However, in the west, if you were to turn on the news or read mainstream papers, you would probably see continual regurgitation of lies from Israeli officials, with no mention of the 200 Palestinians murdered every day, no mention of Palestinians using animal feed as food as they slowly starve, and no mention of the children trapped under rubble – in fact, many outlets refer to Palestinian children as “minors” to downplay the acts of violence perpetrated by the occupation.
The disturbing pattern is clear: there is a widespread silencing of Palestinian voices. Despite being at the center of what experts, global leaders and the masses have called a genocide, Palestinians find ourselves pushed to the periphery of discussions about our own futures, land and lives. The erasure occurs in media coverage, political negotiations, and even within activist spaces.
The US and western media disproportionately emphasize Israeli death, but for Palestinians the news seems to forget historical context, colonialism and the fact that Palestinians did not magically become refugees on their own. If Palestinians are presented as inherently violent beasts in a man-made cage, then our slaughter can be justified to the west. Palestinian children “die”, while Israeli children are “killed”. Look to the writers of the pieces – if you see “Israel-Hamas War” you can undoubtedly recognize it was not written by a Palestinian.
Disparities between Palestinian voices and others in media are abundantly clear. On CNN, media appearances by Israeli officials outnumber those of Palestinian voices by at least four to one. When Palestinians, or pro-Palestinians, do rarely appear on the news, they are questioned, asked for evidence and interrogated even as they are simultaneously asked to condemn Hamas’s October attack on Israel after 10 months of watching our children die in the streets.
After the World Central Kitchen was targeted, the family of journalist Wael al-Dahdouh murdered, and 355 bullets shot at six-year-old Hind Rajab, according to an investigation by Forensic Architecture, I expected Palestinians to have the opportunity to speak to the world. The children of Gaza even hosted their own press conference in front of mangled bodies to beg for basic humanity. It should have received prime-time coverage, but didn’t.

### Required task 1
Write out the records from their first line up to and including the line with "Given: Click the word Kijk in item one", keeping every line as it appears. Leave out the pictures.
The essay and the records below it come from unrelated sources.

### Data for this task
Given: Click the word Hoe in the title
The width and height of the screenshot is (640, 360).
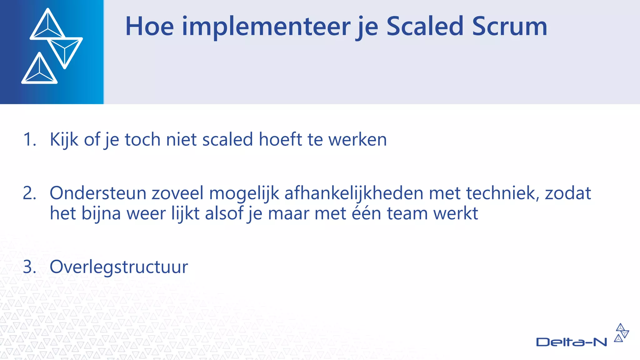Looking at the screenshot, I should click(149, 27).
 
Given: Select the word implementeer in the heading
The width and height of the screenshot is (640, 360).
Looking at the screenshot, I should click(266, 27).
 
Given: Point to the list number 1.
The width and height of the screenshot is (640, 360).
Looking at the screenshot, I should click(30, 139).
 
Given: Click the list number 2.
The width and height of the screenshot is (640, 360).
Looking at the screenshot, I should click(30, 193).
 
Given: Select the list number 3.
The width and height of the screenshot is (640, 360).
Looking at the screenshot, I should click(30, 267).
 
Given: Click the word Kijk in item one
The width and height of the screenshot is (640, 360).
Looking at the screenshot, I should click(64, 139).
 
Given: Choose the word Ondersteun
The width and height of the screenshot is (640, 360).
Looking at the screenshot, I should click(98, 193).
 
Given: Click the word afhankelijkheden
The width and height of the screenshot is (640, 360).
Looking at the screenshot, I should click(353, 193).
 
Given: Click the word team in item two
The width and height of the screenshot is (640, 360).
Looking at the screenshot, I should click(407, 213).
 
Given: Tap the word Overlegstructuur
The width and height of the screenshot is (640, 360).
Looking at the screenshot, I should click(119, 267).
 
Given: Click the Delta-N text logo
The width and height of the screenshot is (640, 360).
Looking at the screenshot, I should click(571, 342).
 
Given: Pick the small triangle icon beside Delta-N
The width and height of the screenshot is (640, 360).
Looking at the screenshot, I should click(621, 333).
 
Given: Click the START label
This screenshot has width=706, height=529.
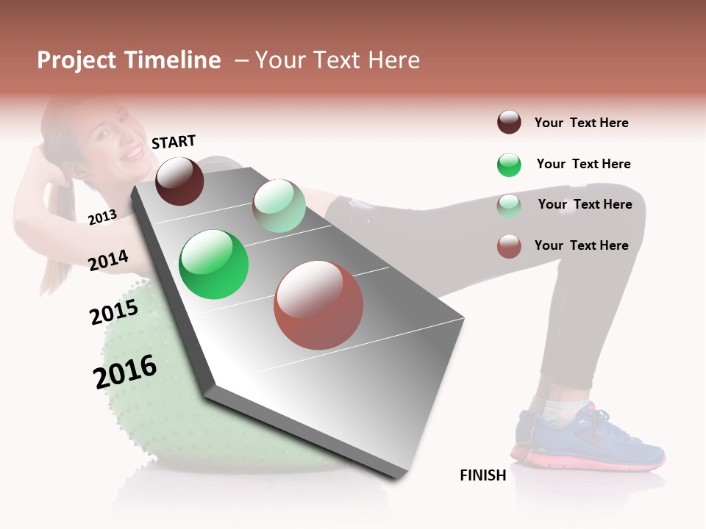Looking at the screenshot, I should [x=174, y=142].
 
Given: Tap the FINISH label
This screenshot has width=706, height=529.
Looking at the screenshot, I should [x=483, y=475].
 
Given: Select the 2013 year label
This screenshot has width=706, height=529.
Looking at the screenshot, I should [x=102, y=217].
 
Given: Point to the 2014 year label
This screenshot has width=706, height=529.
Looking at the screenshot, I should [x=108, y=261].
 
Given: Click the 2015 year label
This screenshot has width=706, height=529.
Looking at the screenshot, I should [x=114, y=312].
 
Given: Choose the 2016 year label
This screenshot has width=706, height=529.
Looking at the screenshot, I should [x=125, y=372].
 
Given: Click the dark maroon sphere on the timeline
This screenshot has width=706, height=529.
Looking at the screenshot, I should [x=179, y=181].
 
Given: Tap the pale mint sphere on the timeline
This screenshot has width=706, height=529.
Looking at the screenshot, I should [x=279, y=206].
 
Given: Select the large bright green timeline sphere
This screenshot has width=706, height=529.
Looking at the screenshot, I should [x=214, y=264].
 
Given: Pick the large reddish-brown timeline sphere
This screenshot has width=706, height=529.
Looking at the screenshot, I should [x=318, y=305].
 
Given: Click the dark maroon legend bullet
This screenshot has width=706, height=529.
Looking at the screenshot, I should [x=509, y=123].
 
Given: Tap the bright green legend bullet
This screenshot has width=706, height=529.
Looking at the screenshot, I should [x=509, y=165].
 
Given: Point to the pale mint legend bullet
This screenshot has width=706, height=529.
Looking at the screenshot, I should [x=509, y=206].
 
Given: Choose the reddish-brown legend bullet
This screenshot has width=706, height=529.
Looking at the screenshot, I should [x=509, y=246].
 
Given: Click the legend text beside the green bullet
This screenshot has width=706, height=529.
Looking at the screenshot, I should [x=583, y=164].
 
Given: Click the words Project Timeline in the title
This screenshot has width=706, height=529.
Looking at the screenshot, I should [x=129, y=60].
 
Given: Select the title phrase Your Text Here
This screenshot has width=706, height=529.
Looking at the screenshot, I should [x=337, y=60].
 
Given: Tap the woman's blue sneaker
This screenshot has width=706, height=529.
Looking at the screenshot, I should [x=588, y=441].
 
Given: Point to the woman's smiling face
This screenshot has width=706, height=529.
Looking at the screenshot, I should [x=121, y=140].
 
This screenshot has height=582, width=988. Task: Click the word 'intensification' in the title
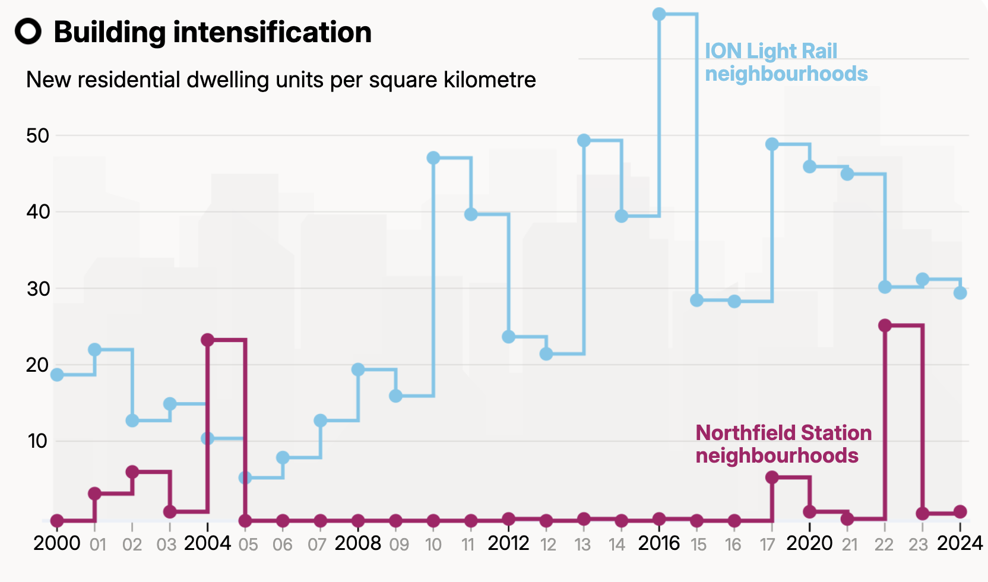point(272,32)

### Required task 2
From the essay on media coverage of Palestinians, pull out the passage from "However, in the" up to and including "within activist spaces.", word for word.

### Finished answer 1
Given: Click the word Hoe in the title
The width and height of the screenshot is (640, 360).
Looking at the screenshot, I should click(149, 27).
 
Given: Select the word implementeer in the heading
The width and height of the screenshot is (640, 360).
Looking at the screenshot, I should click(266, 27).
 
Given: Point to the list number 1.
The width and height of the screenshot is (640, 360).
Looking at the screenshot, I should click(30, 139).
 
Given: Click the list number 2.
The width and height of the screenshot is (640, 360).
Looking at the screenshot, I should click(30, 193).
 
Given: Select the list number 3.
The width and height of the screenshot is (640, 360).
Looking at the screenshot, I should click(30, 267).
 
Given: Click the word Kijk in item one

### Finished answer 2
However, in the west, if you were to turn on the news or read mainstream papers, you would probably see continual regurgitation of lies from Israeli officials, with no mention of the 200 Palestinians murdered every day, no mention of Palestinians using animal feed as food as they slowly starve, and no mention of the children trapped under rubble – in fact, many outlets refer to Palestinian children as “minors” to downplay the acts of violence perpetrated by the occupation.
The disturbing pattern is clear: there is a widespread silencing of Palestinian voices. Despite being at the center of what experts, global leaders and the masses have called a genocide, Palestinians find ourselves pushed to the periphery of discussions about our own futures, land and lives. The erasure occurs in media coverage, political negotiations, and even within activist spaces.